## Task statement
Working through the data below, reproduce word for word the line with "This screenshot has height=1024, width=911." and every line after it, both ends included, and omit the pictures.

[Opening Available data section]

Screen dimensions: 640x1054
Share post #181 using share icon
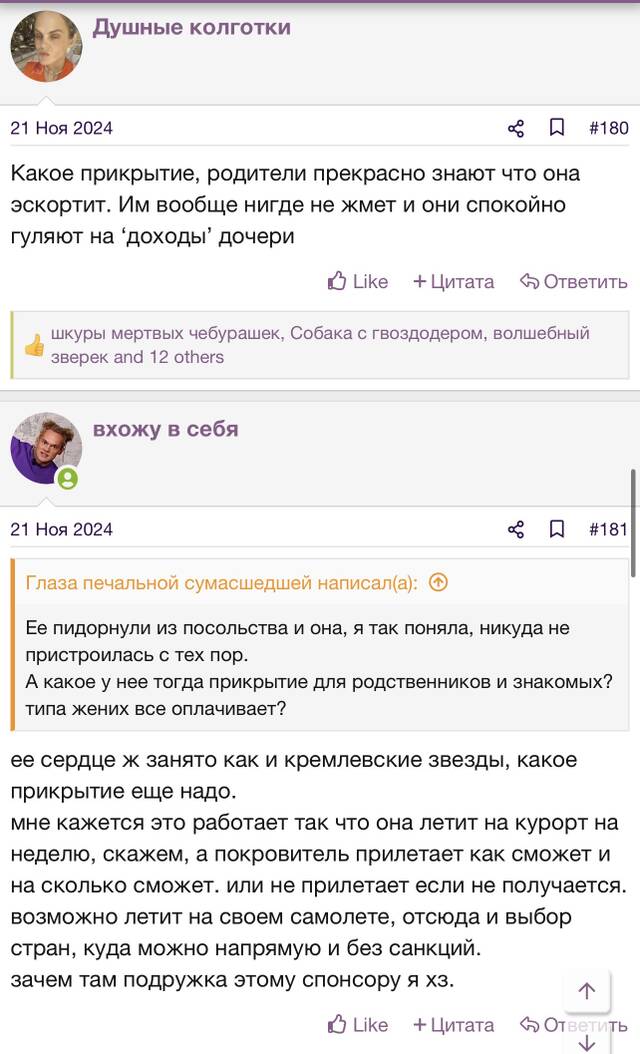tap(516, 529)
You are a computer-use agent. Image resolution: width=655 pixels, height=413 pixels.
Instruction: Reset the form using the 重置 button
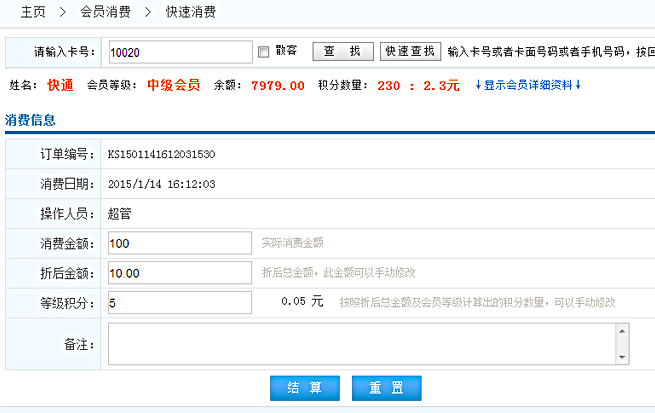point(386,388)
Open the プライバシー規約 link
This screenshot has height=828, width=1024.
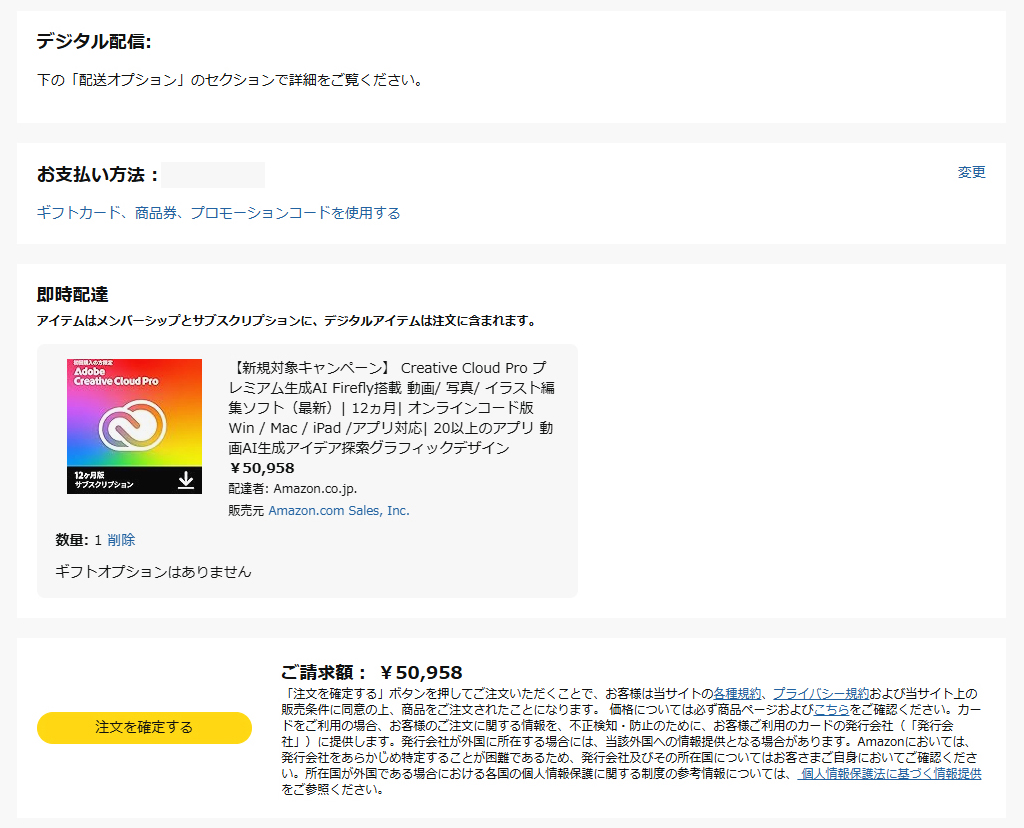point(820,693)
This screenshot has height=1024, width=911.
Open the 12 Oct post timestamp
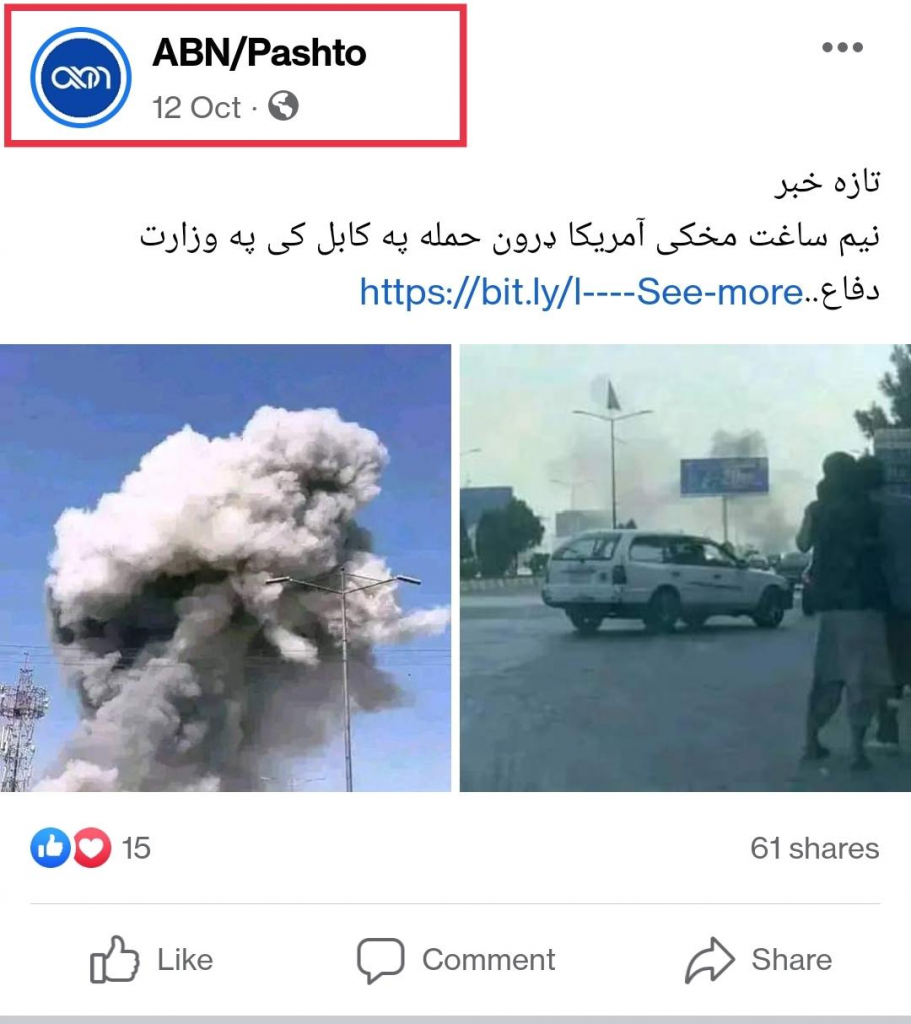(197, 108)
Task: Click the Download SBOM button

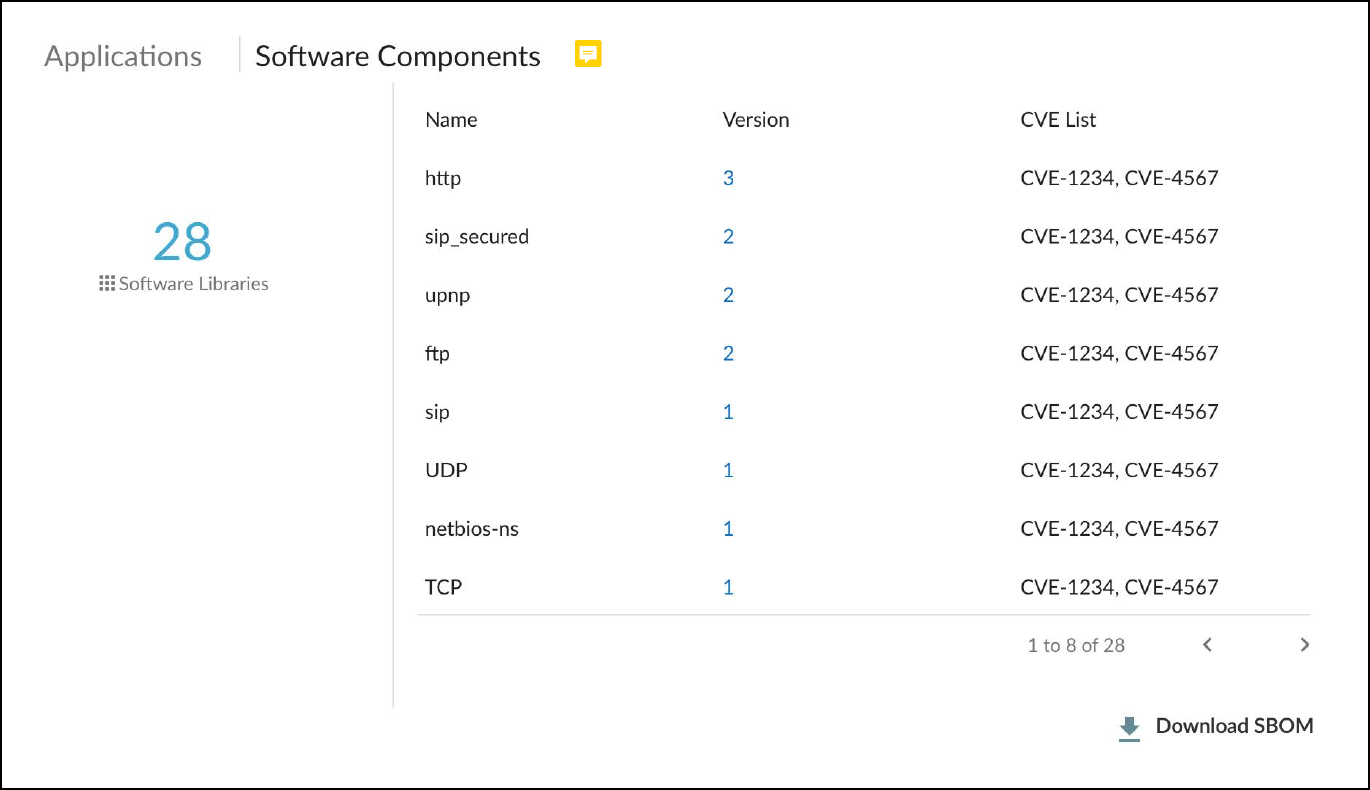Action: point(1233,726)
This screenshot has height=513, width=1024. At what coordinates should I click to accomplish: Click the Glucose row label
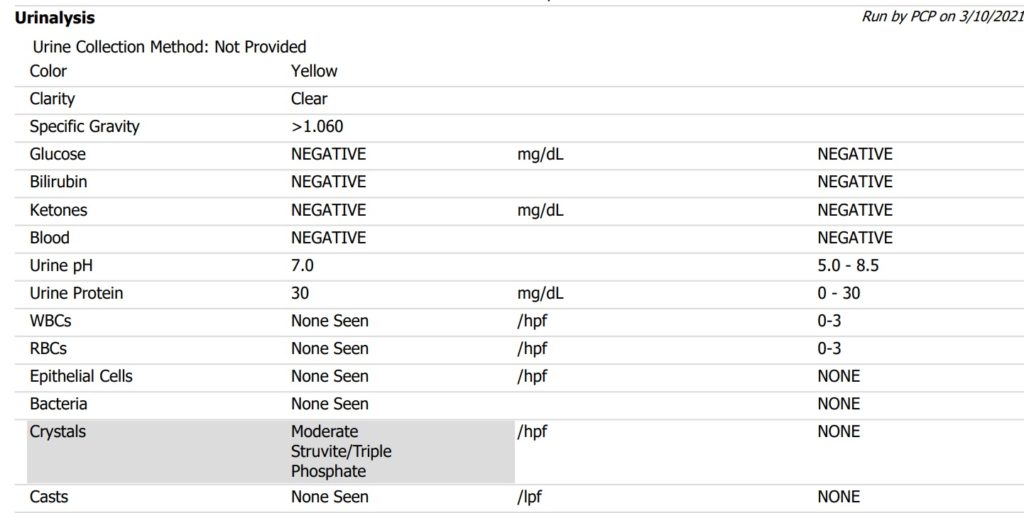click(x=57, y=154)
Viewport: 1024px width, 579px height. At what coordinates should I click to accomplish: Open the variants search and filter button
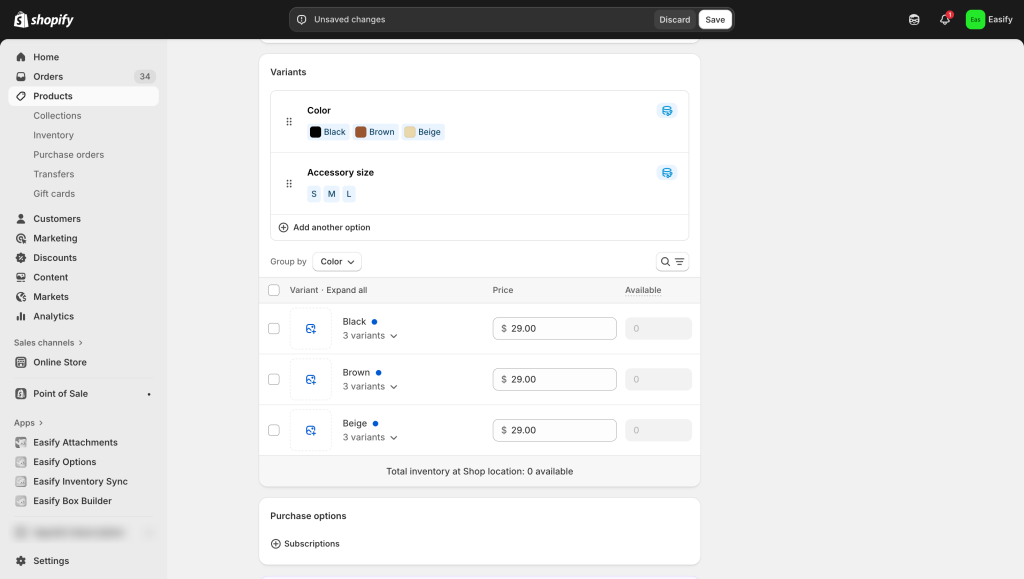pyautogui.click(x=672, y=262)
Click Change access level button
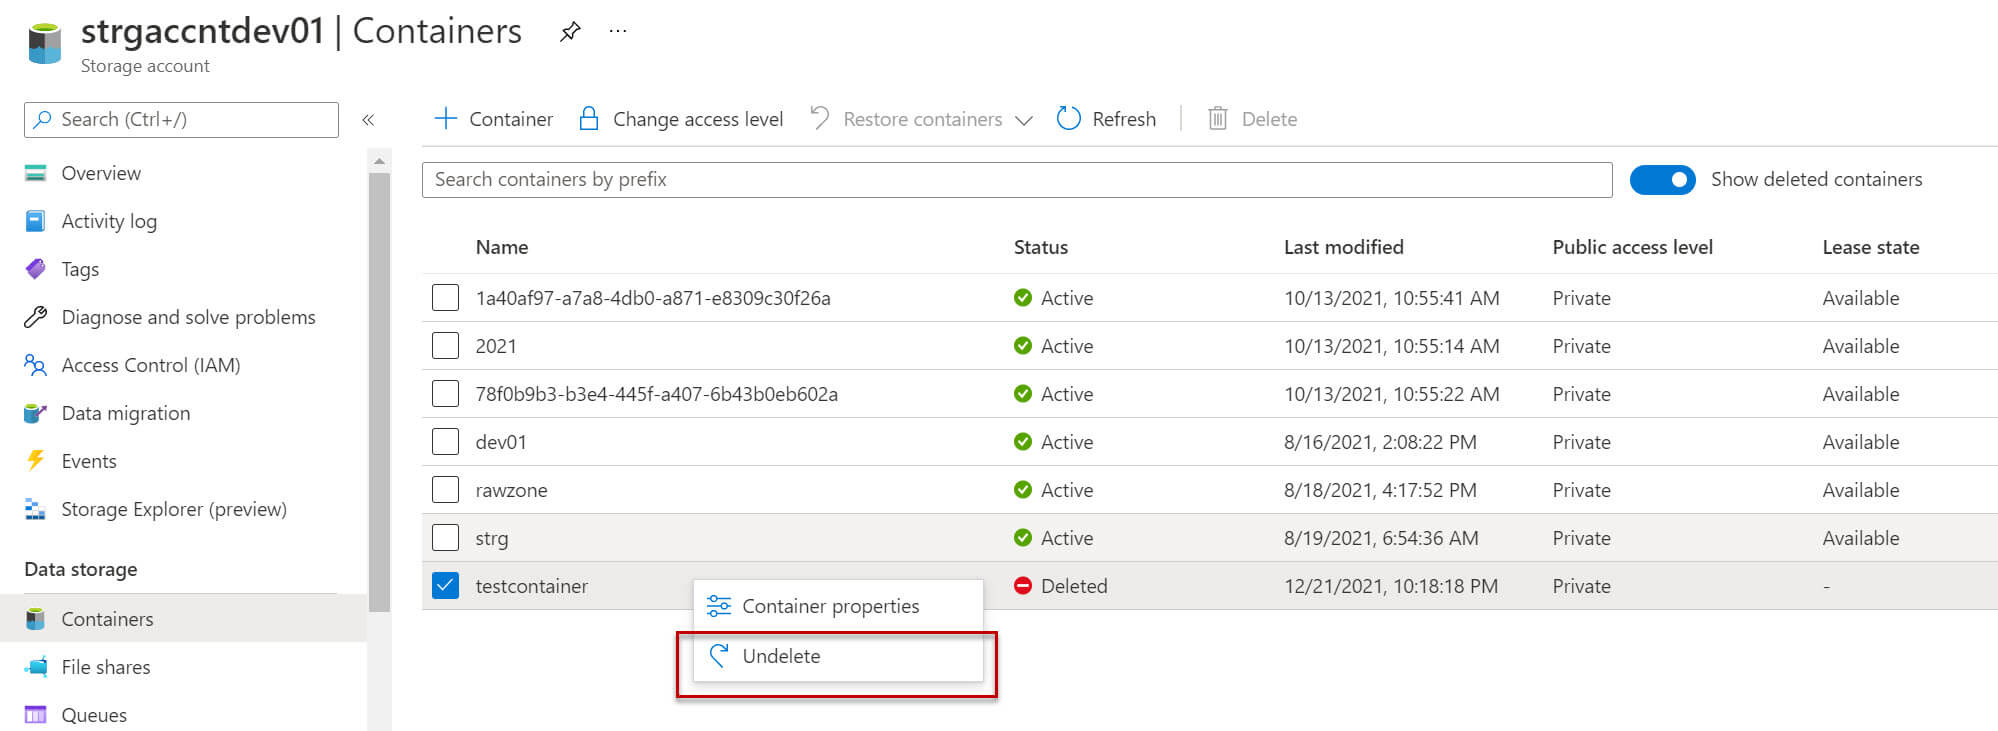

[Closing Available data section]

## Reply to the task
This screenshot has height=1024, width=911.
Open the 12 Oct post timestamp
(197, 108)
Task: Click the Download SBOM button

Action: point(1233,726)
This screenshot has height=513, width=1024. At what coordinates should I click to accomplish: Click the Glucose row label
click(x=57, y=154)
Viewport: 1024px width, 579px height. At what coordinates should I click to accomplish: Open the variants search and filter button
pyautogui.click(x=672, y=262)
Click Change access level button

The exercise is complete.